More sophisticated versions of this argument examine brain activity in mice; the most recent and widely cited version of this approach (Raver, Haughwout, and Keller 2013) attempted to simulate chronic exposure to marijuana in adolescents by subjecting mice to an intense regime of drug use. The mice were developmentally equivalent to 13 year olds at the time of exposure and the experiment ended when they were equivalent to 15.5 years old. The results suggested that chronic marijuana use leads to a modest but statistically significant 30% decrease in cortical oscillation activity.

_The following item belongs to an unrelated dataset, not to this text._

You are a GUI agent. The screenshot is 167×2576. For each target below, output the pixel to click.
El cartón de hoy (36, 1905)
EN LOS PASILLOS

This study’s methods are more than a bit controversial though: to achieve this 30% decline in cortical oscillation activity, researchers had to expose the mice to the human equivalent of 100 joints per day for 2.5 years. The marijuana equivalent consisted of pure THC (one of 483 active chemical constituents in marijuana) and WIN55-212, an incredibly potent, synthetic version of THC (both of these are problematic, as other active cannabinoids present in marijuana flowers are THC agonists and neuroprotectants). Even more problematic was the delivery of the marijuana equivalent, where researchers had to sedate the mice and inject THC or WIN55-212—to do so, they exposed the animals to a mix of ethanol and ketamine. Both of these drugs have been shown to decrease cortical oscillations on their own and severely call into question the face validity of the study. A number of other studies have demonstrated that marijuana use leads to minor, but reversible short-term cognitive impairment (even with heavy chronic use).
Closing note: the science on marijuana is woefully inadequate, but we do know some things–and what we know directly contradicts what Kevin Sabet presented today.